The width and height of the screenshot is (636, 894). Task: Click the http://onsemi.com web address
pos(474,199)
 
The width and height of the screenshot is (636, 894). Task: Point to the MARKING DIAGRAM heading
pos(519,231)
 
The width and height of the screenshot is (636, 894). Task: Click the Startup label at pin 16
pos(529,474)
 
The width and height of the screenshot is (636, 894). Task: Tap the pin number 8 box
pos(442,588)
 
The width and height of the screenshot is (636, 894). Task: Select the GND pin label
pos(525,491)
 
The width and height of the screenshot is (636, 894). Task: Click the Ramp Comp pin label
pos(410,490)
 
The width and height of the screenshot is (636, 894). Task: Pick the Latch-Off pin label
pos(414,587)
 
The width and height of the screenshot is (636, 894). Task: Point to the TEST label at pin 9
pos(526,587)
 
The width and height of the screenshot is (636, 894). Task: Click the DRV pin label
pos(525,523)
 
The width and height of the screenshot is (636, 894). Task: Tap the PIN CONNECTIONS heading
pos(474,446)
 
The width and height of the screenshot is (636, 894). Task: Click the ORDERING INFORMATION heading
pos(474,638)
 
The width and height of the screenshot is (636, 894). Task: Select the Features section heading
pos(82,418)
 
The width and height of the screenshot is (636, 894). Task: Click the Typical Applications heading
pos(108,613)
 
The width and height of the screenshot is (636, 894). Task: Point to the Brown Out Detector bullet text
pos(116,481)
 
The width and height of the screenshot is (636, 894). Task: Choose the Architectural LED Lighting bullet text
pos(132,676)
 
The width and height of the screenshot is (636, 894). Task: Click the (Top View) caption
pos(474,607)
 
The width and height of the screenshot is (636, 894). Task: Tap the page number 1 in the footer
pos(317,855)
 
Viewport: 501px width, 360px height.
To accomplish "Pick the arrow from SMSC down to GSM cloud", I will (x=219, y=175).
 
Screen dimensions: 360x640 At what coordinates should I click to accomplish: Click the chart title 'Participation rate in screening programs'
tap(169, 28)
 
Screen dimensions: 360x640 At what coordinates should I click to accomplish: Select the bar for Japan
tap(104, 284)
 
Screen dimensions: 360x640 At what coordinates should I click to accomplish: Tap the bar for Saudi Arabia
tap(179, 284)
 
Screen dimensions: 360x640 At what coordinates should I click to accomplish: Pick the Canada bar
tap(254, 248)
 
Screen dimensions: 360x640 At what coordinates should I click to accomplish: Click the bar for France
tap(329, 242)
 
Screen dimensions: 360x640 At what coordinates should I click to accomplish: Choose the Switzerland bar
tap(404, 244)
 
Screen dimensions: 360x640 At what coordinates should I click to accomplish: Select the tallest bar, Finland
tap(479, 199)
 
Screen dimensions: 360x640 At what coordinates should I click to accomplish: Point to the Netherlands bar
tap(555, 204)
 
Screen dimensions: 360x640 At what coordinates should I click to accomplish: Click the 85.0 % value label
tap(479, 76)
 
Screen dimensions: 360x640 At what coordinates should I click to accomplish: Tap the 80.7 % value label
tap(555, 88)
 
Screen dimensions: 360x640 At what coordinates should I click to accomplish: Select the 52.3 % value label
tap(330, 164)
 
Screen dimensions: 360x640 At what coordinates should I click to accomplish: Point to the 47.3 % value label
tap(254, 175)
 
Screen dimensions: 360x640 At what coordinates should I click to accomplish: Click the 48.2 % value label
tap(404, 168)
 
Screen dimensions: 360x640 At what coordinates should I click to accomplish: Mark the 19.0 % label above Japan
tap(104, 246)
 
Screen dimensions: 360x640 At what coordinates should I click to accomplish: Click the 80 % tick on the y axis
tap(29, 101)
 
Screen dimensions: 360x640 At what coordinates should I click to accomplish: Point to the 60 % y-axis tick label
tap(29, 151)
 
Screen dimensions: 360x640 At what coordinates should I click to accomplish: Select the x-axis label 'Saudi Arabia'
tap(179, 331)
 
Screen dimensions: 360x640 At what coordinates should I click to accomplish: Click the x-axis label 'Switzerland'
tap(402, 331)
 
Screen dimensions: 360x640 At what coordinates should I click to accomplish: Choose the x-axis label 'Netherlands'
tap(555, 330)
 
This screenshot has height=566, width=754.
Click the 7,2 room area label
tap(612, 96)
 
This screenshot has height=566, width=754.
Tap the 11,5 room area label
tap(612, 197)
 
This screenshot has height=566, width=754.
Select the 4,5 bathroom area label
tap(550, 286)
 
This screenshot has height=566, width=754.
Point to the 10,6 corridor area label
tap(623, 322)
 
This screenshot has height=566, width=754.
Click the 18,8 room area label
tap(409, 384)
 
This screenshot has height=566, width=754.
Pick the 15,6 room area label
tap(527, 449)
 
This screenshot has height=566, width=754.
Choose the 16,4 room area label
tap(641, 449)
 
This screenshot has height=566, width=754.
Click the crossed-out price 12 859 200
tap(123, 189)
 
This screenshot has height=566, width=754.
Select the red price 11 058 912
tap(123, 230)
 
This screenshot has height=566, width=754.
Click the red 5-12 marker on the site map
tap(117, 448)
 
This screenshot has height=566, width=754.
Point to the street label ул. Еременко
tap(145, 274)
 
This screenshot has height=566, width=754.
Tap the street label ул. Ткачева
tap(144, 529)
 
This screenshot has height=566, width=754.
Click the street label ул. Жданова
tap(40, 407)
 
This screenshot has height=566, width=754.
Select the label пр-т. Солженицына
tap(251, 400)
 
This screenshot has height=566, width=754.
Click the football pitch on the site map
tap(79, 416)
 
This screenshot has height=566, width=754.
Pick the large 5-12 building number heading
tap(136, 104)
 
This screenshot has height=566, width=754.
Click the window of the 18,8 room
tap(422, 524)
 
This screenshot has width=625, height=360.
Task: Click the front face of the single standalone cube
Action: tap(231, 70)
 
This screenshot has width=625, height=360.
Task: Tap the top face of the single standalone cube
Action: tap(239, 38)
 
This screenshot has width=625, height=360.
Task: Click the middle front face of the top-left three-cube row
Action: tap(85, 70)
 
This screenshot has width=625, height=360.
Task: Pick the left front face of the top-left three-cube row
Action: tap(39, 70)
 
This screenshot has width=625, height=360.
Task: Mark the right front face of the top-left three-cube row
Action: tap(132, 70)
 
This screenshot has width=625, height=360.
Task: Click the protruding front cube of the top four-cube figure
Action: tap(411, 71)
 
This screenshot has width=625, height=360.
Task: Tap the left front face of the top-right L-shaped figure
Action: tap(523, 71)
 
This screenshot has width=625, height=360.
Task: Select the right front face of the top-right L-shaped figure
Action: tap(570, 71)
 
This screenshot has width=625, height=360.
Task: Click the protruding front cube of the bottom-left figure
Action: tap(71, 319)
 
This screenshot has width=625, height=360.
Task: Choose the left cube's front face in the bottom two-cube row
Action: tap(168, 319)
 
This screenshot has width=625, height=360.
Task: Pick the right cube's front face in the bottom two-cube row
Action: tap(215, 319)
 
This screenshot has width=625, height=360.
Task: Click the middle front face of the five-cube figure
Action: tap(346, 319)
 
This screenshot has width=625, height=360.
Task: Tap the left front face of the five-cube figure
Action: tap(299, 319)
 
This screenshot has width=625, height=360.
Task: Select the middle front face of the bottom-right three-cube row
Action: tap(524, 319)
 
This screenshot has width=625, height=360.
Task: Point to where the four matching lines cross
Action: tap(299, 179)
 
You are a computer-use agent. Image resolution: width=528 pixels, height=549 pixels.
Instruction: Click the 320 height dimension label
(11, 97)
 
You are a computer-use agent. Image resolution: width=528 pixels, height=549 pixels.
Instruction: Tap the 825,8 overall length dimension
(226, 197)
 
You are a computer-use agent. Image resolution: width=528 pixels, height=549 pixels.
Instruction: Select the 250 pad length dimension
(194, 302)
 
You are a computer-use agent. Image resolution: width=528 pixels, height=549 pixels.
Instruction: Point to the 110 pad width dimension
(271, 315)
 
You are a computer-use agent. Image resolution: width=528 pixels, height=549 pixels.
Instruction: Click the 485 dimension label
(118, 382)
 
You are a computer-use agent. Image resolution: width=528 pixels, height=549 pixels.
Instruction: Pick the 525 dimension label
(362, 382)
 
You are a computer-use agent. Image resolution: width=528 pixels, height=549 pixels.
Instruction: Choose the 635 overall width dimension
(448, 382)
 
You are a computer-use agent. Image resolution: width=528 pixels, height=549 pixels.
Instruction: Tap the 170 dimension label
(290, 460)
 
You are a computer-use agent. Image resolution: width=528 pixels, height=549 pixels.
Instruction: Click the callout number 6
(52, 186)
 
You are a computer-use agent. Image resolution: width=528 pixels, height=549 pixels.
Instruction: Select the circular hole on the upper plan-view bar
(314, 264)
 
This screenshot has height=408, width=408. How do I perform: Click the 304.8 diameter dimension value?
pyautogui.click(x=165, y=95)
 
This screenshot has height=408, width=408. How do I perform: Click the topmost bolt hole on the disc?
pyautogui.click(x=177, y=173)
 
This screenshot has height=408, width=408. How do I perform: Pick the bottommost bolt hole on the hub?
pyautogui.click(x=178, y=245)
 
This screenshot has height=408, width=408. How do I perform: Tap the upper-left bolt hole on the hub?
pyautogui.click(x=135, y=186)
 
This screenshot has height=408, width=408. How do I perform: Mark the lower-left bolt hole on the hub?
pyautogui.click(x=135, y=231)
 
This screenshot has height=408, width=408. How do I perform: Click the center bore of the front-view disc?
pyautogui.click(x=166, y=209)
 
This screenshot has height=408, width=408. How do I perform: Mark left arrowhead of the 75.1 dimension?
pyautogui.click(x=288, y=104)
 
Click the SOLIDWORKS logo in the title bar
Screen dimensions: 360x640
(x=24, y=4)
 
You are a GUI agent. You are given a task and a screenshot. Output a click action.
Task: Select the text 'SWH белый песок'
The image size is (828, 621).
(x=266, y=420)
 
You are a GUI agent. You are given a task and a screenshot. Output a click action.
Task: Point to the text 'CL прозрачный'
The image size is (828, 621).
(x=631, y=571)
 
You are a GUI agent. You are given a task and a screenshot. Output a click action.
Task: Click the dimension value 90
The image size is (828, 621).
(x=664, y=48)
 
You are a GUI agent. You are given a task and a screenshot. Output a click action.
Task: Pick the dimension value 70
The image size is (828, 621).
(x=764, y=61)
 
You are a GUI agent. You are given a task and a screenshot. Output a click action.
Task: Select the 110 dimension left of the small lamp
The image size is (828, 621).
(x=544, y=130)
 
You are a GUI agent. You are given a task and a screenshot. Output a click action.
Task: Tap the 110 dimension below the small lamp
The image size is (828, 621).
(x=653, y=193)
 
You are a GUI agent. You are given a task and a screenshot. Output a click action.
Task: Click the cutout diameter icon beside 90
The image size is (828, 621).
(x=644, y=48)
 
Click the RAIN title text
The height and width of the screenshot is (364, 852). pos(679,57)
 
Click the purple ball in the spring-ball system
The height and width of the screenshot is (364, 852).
________________________
WRITTEN REQUEST
Duplicate the data above, from the line with "Lighting bullet text" up to and including the line with "tap(179, 284)".

SOLUTION TO THIS TASK
The width and height of the screenshot is (636, 894). Task: Choose the Architectural LED Lighting bullet text
pos(132,676)
 
The width and height of the screenshot is (636, 894). Task: Click the (Top View) caption
pos(474,607)
 
The width and height of the screenshot is (636, 894). Task: Tap the page number 1 in the footer
pos(317,855)
 
Viewport: 501px width, 360px height.
To accomplish "Pick the arrow from SMSC down to GSM cloud", I will (x=219, y=175).
 
Screen dimensions: 360x640 At what coordinates should I click to accomplish: Click the chart title 'Participation rate in screening programs'
tap(169, 28)
 
Screen dimensions: 360x640 At what coordinates should I click to accomplish: Select the bar for Japan
tap(104, 284)
 
Screen dimensions: 360x640 At what coordinates should I click to accomplish: Tap the bar for Saudi Arabia
tap(179, 284)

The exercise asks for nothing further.